Los padres de su padre llegaron a los Países Bajos después de la Guerra de Independencia de Indonesia. “Mi abuelo estaba con la Policía Militar. Bajó principalmente cómo su esposa y la familia llegaron a los Países Bajos antes, y que luego vino a los Países Bajos. Eso debe haber sido muy duro, dejando a su familia en su propio país. Luego, con el pensamiento: volveré. Me parece muy difícil que no se entere de nuestra propia casa”.
En 1951, miles de moluccanos llegaron a los Países Bajos en barco, después de haber luchado en el lado holandés en las Indias Orientales holandesas. Muchos de ellos fueron alojados en antiguos campos de guerra, como Camp Westerbork. El grupo Moluccanos se quedó aquí esperando a su propio estado de Moluccano, una república que ya había sido declarada.
A los soldados de Knil no se les permitía trabajar en los Países Bajos en ese primer período. Tampoco ya no recibieron un soldado y una pensión y eran apátridas. Las maletas todavía estaban llenas en muchas familias de moluccanos. Listo para volver. Pero ese estado independiente nunca llegó. La estadía temporal de los Moluccanos en los Países Bajos se convirtió en final.

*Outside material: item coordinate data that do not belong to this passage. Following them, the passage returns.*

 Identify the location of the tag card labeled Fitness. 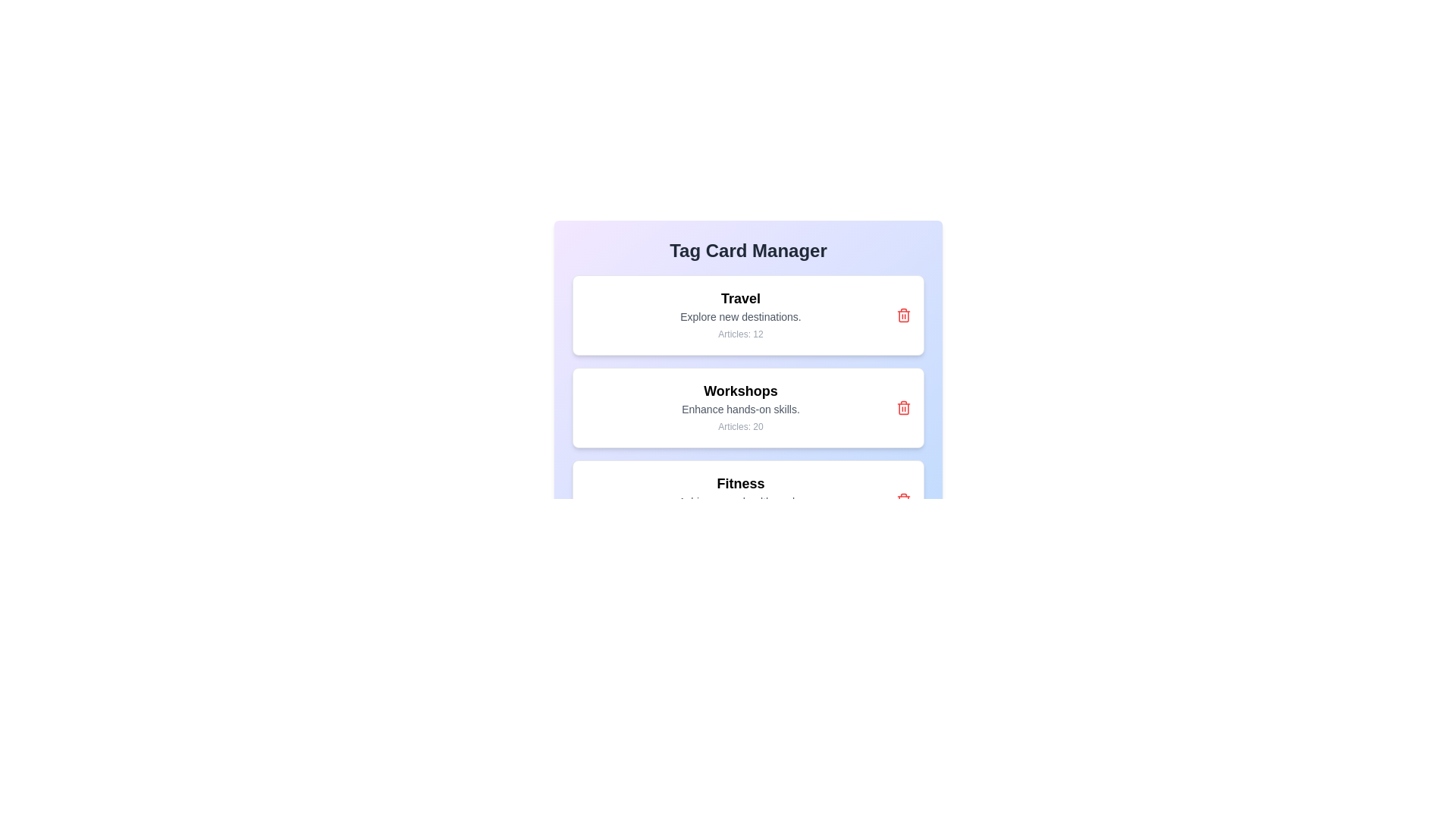
(748, 500).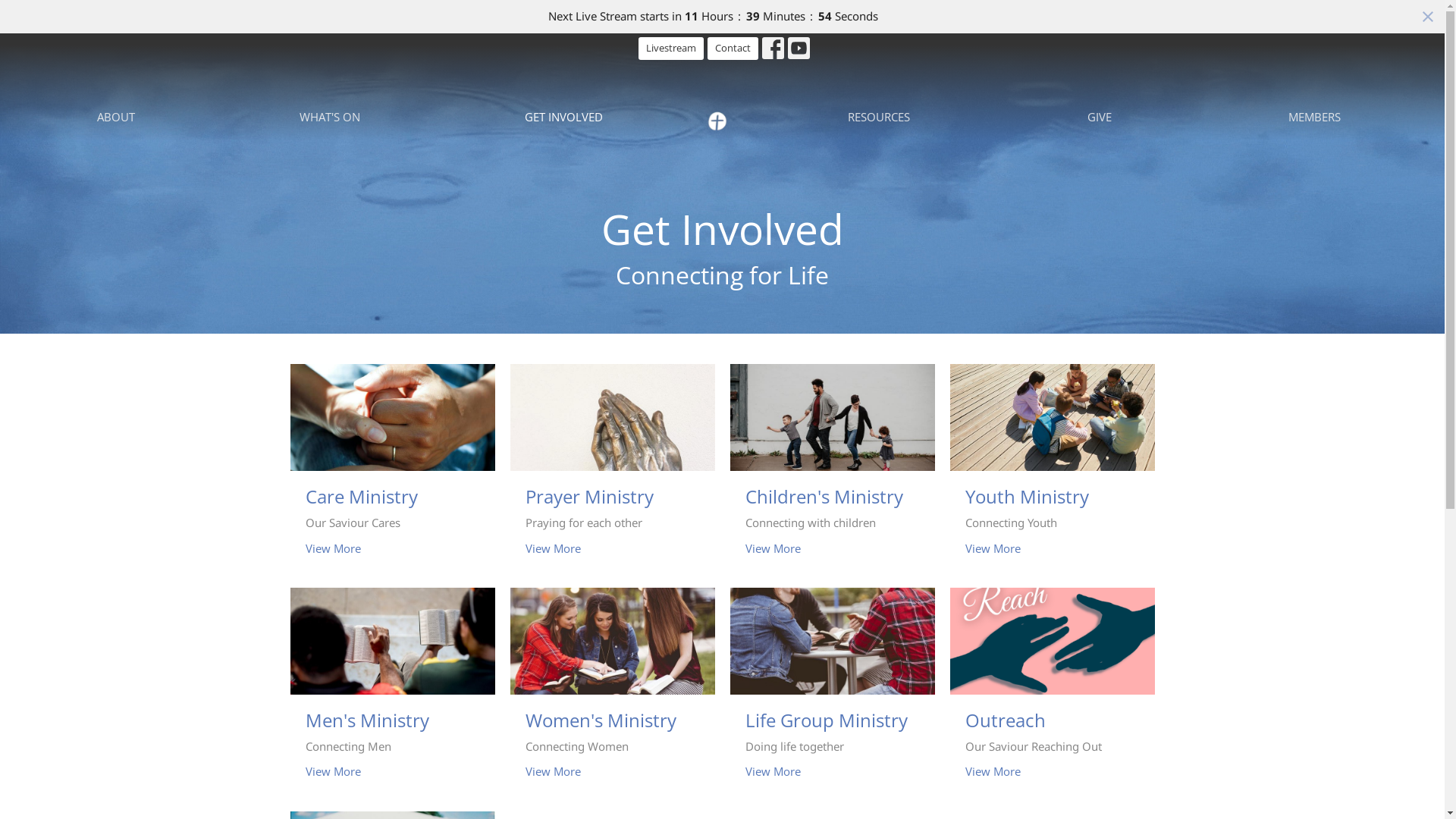  What do you see at coordinates (1099, 116) in the screenshot?
I see `'GIVE'` at bounding box center [1099, 116].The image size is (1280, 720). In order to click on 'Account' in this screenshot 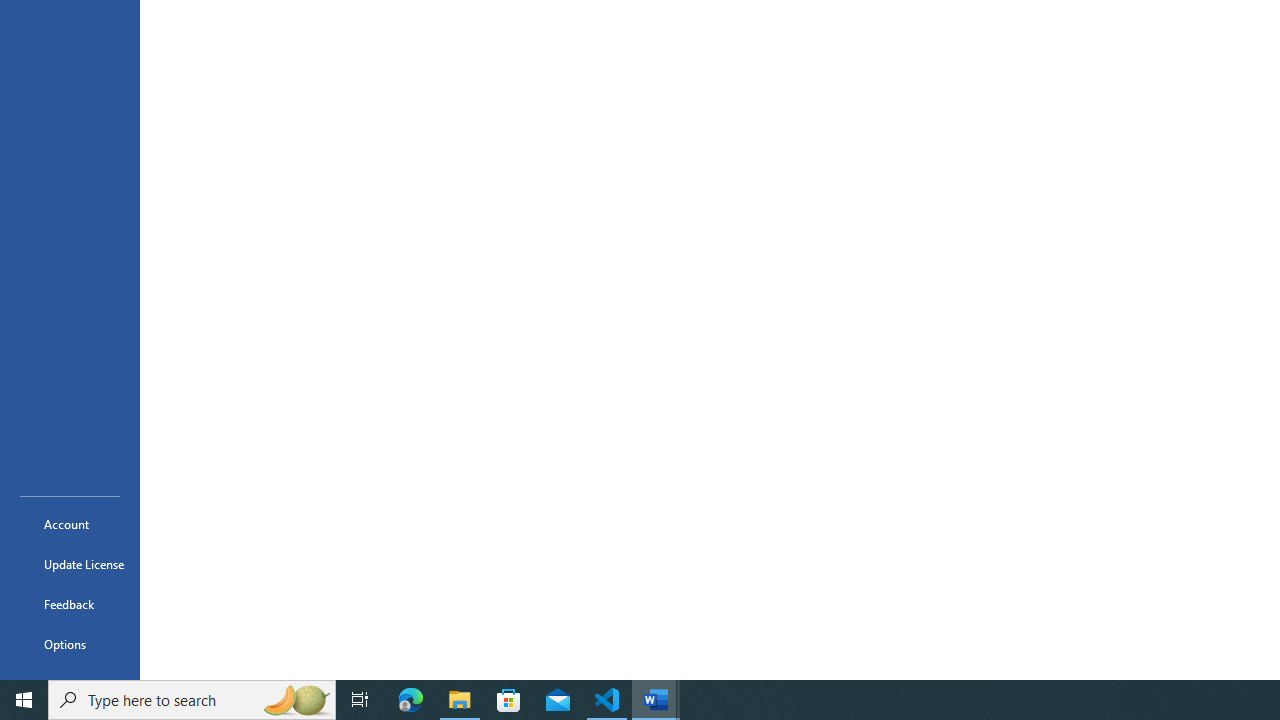, I will do `click(69, 523)`.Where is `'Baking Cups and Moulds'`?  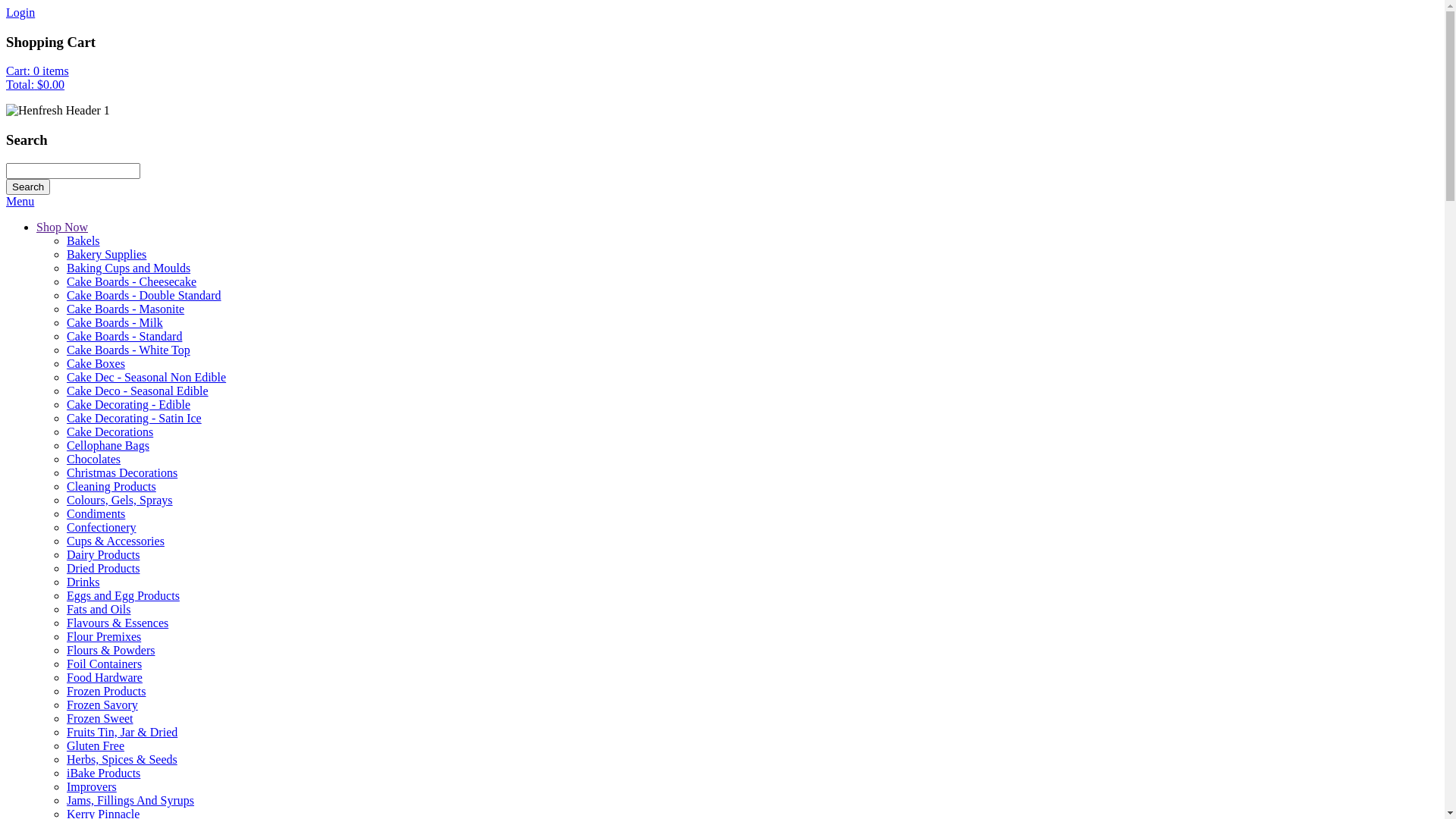
'Baking Cups and Moulds' is located at coordinates (128, 267).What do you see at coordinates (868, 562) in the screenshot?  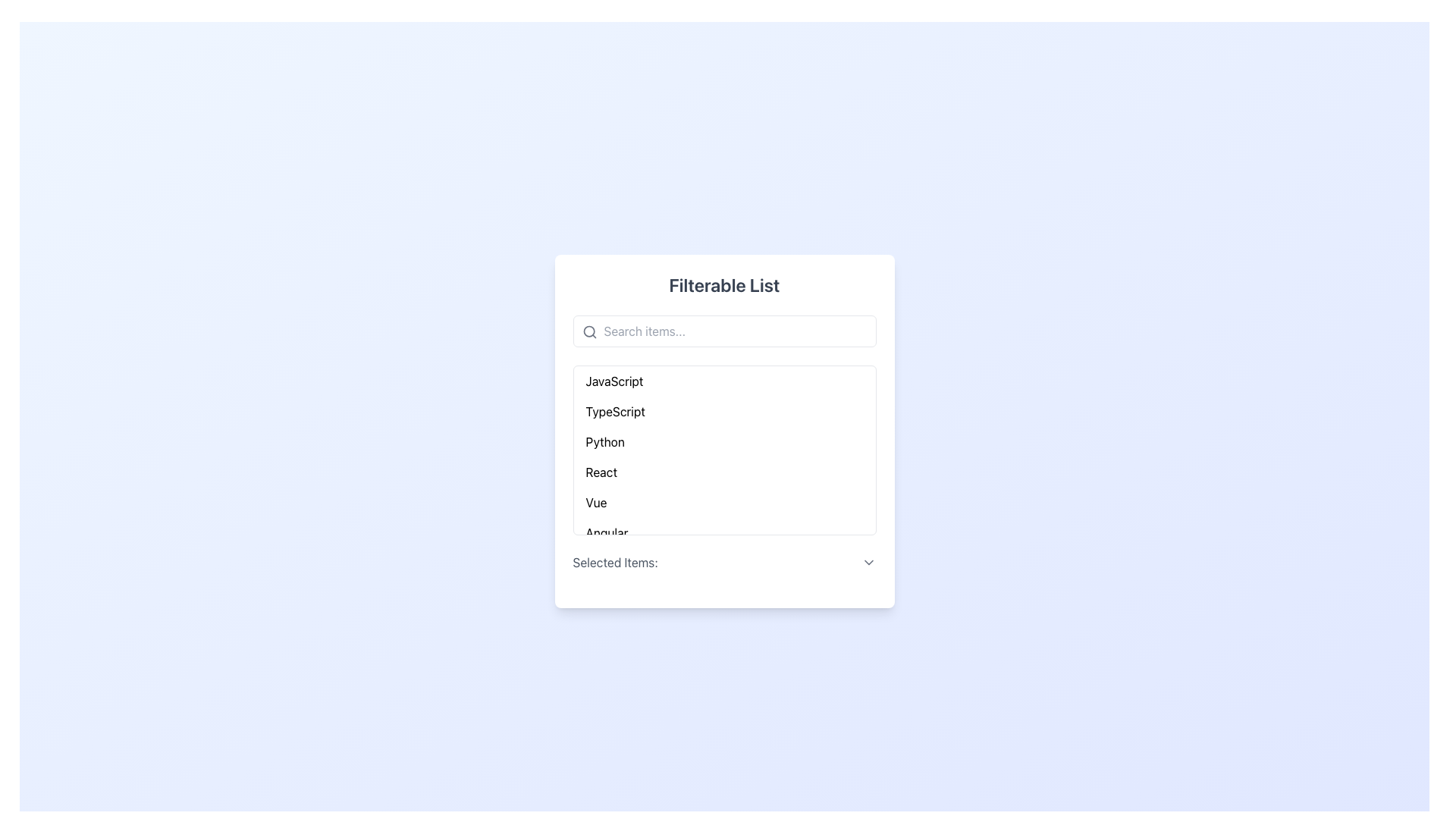 I see `the Dropdown toggle icon located to the right of the 'Selected Items:' label` at bounding box center [868, 562].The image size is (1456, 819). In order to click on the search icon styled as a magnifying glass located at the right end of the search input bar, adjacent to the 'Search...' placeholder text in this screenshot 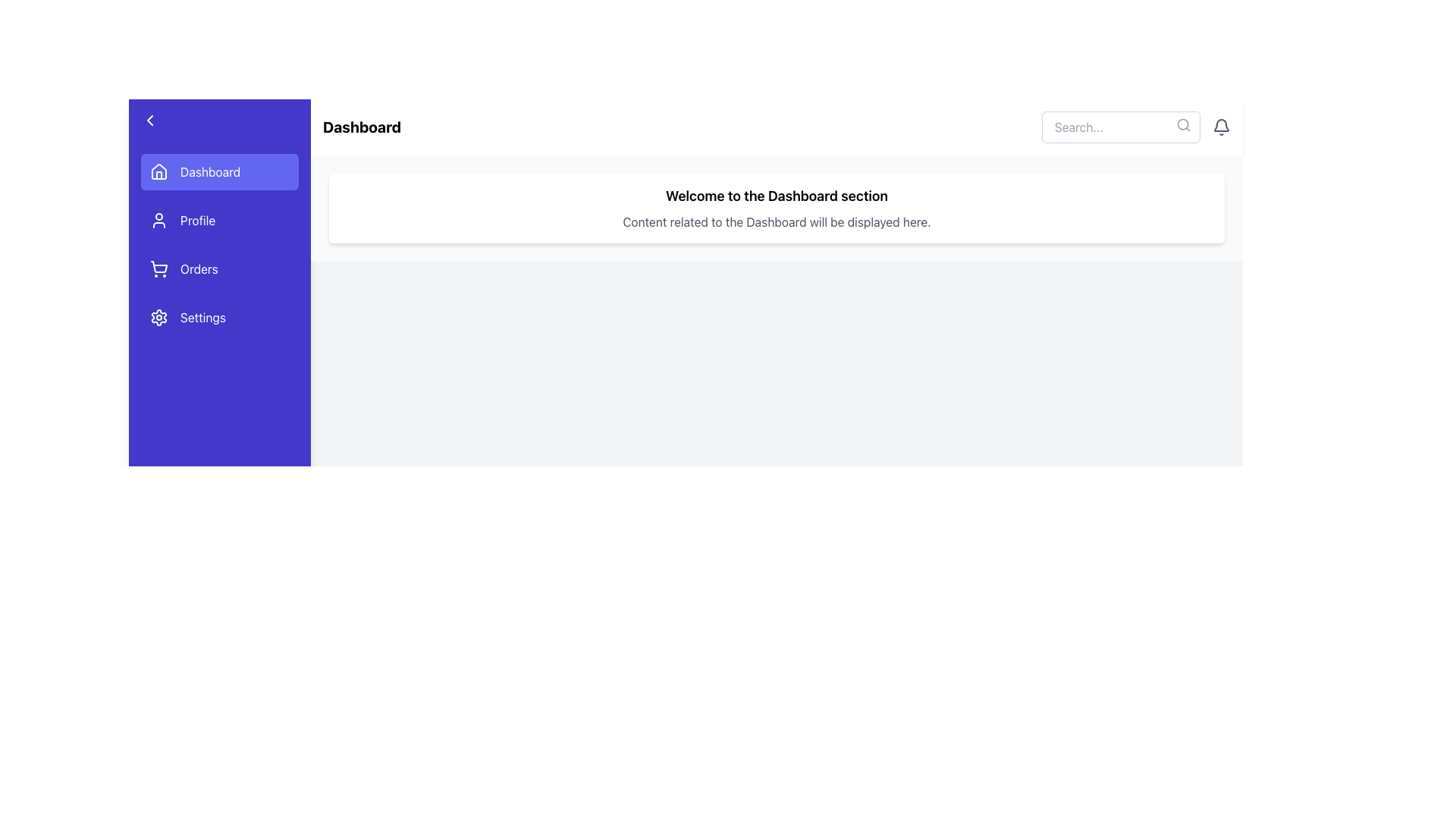, I will do `click(1182, 124)`.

“La promesa de que podrían regresar, especialmente para mis padres y también para la generación, no han podido resolver y todavía estamos aquí”, dice el padre Van Zoë, Remco Tauran. “Por lo tanto, es muy difícil para la segunda generación ver que la primera generación está aplastando aquí y en realidad muere en tierras desconocidas”.
La forma en que se trata a su familia y otros moluccanos sigue siendo una herida abierta en la familia. Zoë: “Siempre he visto el dolor en los ojos de mi abuelo. Solo lo llevas contigo. Mi padre se ha hecho cargo de eso y yo también. Noto que a veces siento ira”.
Zoë cree que había poca atención para este lado de la historia para este lado de la historia. “No aprendí nada sobre eso en la escuela. Cuando digo: ‘Moluccanos’, también a menudo me dan la pregunta: ‘¿Qué es eso en realidad, moluccas? Y lo encuentro bastante. Que las personas no conocen en absoluto y que somos una especie de gente olvidada. Es por eso que creo que esto también es muy importante”.
Las imágenes de otras guerras también la tocan. “El hecho de que no pueda hacer nada al respecto, creando nada más al colocar cosas en mi Instagram, que se siente impotente”.
Como embajador de la libertad, Zoë se sumerge en el archivo Moluccano e investiga su historia familiar. “Impresionante. Por supuesto que conozco la historia de mi abuelo y mi abuela, por lo que hay muchas más historias y personas. Cada persona inocente merece libertad”.